*What you should do*
Reproduce the full passage on the Singh et al. (2016) lightness study word for word.

*Text segment*
● ● ● ● ●

To investigate this, Singh et al. (2016) had participants discriminate between different stimuli that demanded different responses based on their shape. Crucially, the shapes appeared in one of five shades of grey only differing in their lightness values and fully irrelevant for task execution. From prime to probe, the lightness value could repeat or deviate with increasing difference in the lightness values, resulting in five different distractor relations. In exact repetition trials, the exact same lightness value repeated from prime to probe. In three trial types with lightness value deviation, lightness values could deviate from prime to probe in three increasing degrees of dissimilarity. The fourth and most noticeable lightness value deviation from prime to probe was labelled the distractor change. For each distractor condition a DRB effect was calculated as (RRDC-RRDR)-(RCDC-RCDR) for reaction times and error rates, while using the largest lightness value difference as the distractor change condition for all four distractor repetition conditions with exact repetition and decreasing similarity as the repetition conditions. In line with the generalization processes observed in Pavlovian conditioning (Pearce, 1987), the DRB effect was largest for the exact distractor repetition condition and decreased with increasing distractor dissimilarity; that is, Singh et al. (2016) observed generalization processes in distractor-based retrieval (see Fig. 2A for the original data).

● ● ● ● ●

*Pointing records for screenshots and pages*
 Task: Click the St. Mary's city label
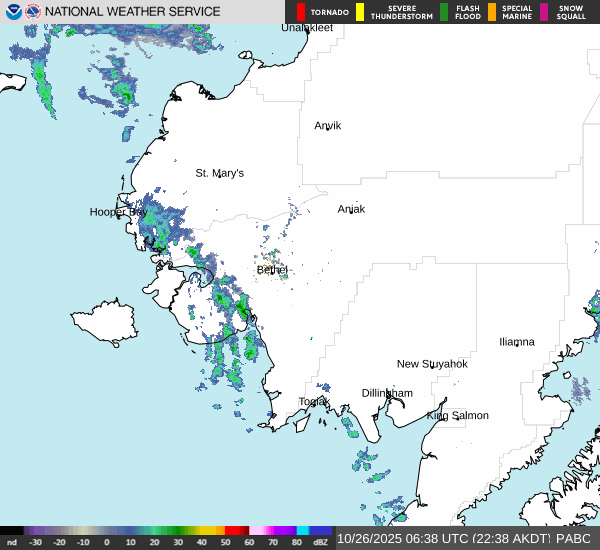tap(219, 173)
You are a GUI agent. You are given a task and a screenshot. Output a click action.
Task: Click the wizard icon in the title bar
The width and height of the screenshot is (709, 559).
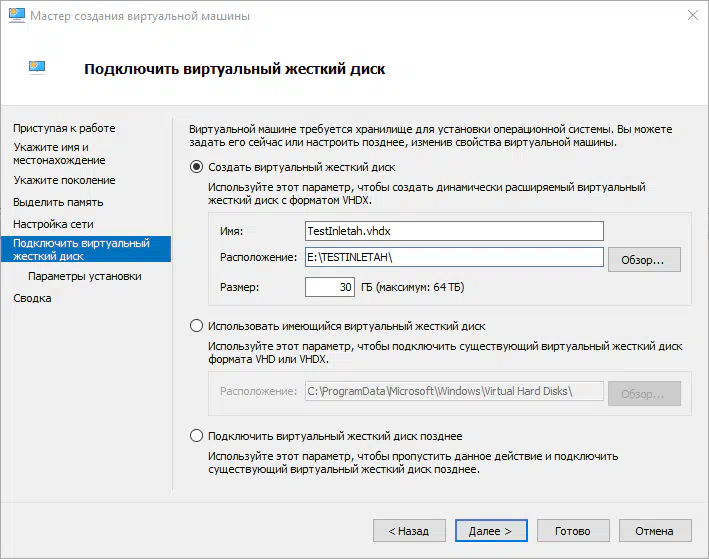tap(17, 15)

● ● ● ● ●

*Solution to this exercise*
To investigate this, Singh et al. (2016) had participants discriminate between different stimuli that demanded different responses based on their shape. Crucially, the shapes appeared in one of five shades of grey only differing in their lightness values and fully irrelevant for task execution. From prime to probe, the lightness value could repeat or deviate with increasing difference in the lightness values, resulting in five different distractor relations. In exact repetition trials, the exact same lightness value repeated from prime to probe. In three trial types with lightness value deviation, lightness values could deviate from prime to probe in three increasing degrees of dissimilarity. The fourth and most noticeable lightness value deviation from prime to probe was labelled the distractor change. For each distractor condition a DRB effect was calculated as (RRDC-RRDR)-(RCDC-RCDR) for reaction times and error rates, while using the largest lightness value difference as the distractor change condition for all four distractor repetition conditions with exact repetition and decreasing similarity as the repetition conditions. In line with the generalization processes observed in Pavlovian conditioning (Pearce, 1987), the DRB effect was largest for the exact distractor repetition condition and decreased with increasing distractor dissimilarity; that is, Singh et al. (2016) observed generalization processes in distractor-based retrieval (see Fig. 2A for the original data).